Outre ses activités d'enseignant, de philologue, de médecin, de poète et d'acheteur de livre, il fut de nouveau conseiller à Vienne aux alentours de 1569.
En 1571, il fut rappelé en Hongrie par István Radéczy (hu) alors évêque et conseiller royal de Várad (de 1567 à 1572). Il est à noter qu'István Radéczy fut envoyé Ferdinand Ier au pape comme ambassadeur. À cette occassion, il reçut le monastère de Skalka (appelée Velká Skalka, municipalité Skalka nad Váhom dans le district de Trenčín). C'est, son patron, l'archevêque Miklós Oláh, qui le nomme chanoine d'Esztergom, puis grand prévôt du chapitre. C'est probablement à cette époque qu'il rencontre Ellebaudt. En 1568, il reçut la prévôté de Pozsony (Bratislava). Il est fait évêque de Nagyvárad (l'actuelle Oradea Mare en Roumanie) de 1568 au 15 mai 1573. À partir de juillet 1573, il est fait évêque d'Eger. De 1573 à 1585, il est gouverneur royal de Hongrie à la suite de Miklós Oláh (1562-1568), de Paulus Bornemisza (1568-1572) et d'Antonio Veranzio (1572-1573)[24]. Le siège de la prévoté (Prepoštský palác (sk)), où loge István Radéczy (hu), à partir de 1568, est situé sur la rue Kapitulská (rue du chapitre). Selon des documents historiques, en 1311, la prévôté était été déjà localisée sur cette parcelle : sous le bâtiment actuel au niveau de l'aile principale est[25]. Le bâtiment a été reconstruit dans le style baroque dans la période 1631-1632. En 1776, le palais du prévôt a ensuite été prolongé par deux ailes latérales de trois étages de part et d'autre de la cour d'honneur[25]. Il abrite maintenant la Faculté de théologie de l'Université Comenius de Bratislava.
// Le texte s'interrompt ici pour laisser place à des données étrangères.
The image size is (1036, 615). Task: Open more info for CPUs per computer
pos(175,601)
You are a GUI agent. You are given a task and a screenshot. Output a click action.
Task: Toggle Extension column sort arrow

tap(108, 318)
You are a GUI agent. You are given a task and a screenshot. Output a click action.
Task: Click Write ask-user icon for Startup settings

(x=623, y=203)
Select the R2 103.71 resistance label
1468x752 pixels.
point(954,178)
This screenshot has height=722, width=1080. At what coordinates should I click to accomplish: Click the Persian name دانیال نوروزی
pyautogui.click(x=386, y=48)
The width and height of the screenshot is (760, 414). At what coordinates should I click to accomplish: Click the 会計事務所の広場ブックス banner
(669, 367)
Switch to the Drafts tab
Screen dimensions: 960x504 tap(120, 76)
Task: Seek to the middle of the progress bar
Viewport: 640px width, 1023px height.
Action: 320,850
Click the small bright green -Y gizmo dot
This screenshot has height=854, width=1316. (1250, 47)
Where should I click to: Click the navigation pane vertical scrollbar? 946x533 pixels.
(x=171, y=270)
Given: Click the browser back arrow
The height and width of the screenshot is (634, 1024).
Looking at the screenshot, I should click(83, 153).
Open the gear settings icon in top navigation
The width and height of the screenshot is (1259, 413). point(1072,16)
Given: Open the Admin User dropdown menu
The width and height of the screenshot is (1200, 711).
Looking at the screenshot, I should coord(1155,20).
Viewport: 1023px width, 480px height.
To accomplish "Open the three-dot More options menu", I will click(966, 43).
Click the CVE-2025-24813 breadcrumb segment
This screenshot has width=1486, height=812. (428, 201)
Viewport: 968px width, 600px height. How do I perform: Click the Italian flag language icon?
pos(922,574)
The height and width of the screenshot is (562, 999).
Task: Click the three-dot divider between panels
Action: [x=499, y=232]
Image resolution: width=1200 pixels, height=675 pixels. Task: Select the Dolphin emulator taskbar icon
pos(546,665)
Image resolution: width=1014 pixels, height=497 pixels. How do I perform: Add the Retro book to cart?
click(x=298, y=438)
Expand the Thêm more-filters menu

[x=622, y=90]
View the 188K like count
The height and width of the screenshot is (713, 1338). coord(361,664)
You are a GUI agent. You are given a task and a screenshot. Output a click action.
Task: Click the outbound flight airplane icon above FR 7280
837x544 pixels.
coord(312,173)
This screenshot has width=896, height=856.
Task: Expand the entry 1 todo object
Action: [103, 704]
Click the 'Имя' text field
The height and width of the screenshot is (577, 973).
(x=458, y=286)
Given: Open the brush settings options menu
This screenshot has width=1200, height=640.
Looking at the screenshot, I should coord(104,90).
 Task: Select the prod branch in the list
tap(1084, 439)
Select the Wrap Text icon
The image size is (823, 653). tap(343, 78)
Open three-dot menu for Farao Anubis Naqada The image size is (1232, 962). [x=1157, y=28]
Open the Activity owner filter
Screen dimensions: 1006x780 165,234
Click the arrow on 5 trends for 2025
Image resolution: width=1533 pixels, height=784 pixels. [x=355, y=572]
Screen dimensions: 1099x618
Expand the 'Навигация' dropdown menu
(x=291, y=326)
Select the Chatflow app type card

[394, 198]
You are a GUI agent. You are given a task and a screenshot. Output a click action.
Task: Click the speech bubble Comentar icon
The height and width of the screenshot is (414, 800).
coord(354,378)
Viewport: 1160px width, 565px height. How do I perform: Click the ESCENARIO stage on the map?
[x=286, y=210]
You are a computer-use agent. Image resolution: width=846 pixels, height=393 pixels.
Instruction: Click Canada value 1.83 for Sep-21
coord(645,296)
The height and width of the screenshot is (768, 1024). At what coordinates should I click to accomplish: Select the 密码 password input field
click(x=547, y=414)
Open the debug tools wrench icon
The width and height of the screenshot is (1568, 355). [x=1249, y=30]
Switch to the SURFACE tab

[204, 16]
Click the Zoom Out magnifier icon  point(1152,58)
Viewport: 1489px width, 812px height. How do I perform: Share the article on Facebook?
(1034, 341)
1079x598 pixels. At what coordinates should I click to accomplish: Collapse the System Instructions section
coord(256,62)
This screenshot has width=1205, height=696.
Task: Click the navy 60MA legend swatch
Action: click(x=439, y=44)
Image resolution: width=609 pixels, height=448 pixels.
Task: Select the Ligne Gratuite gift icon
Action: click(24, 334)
C'est dans ce contexte qu'István Radéczy (hu), célèbre pour sa cour d'érudits, accueille Ellebaudt à Pozsony et lui fit accorder de nouveaux bénéfices. Ellebaudt s'établit définitivement, jusqu'à sa mort, à Pozsony en tant que docteur en philosophie et en médecine. Il devint le médecin de la cour d’István Radéczy et des nobles locaux. Il était proche du haut clergé, vivait dans le palais de Radéczy (Prepoštský palác (sk) de 1573 à sa mort) et étudiait avec lui les auteurs classiques. D’autre part, il collectionnait avec lui des minéraux et des « bizarreries » à travers la constitution d'un cabinet de curiosités[4]. Une grave maladie qu'il contracte à l'automne 1573 ne l'empêche pas d'accompagner István Radéczy, nommé gouverneur de Hongrie en 1573, dans ces nombreux déplacements[20].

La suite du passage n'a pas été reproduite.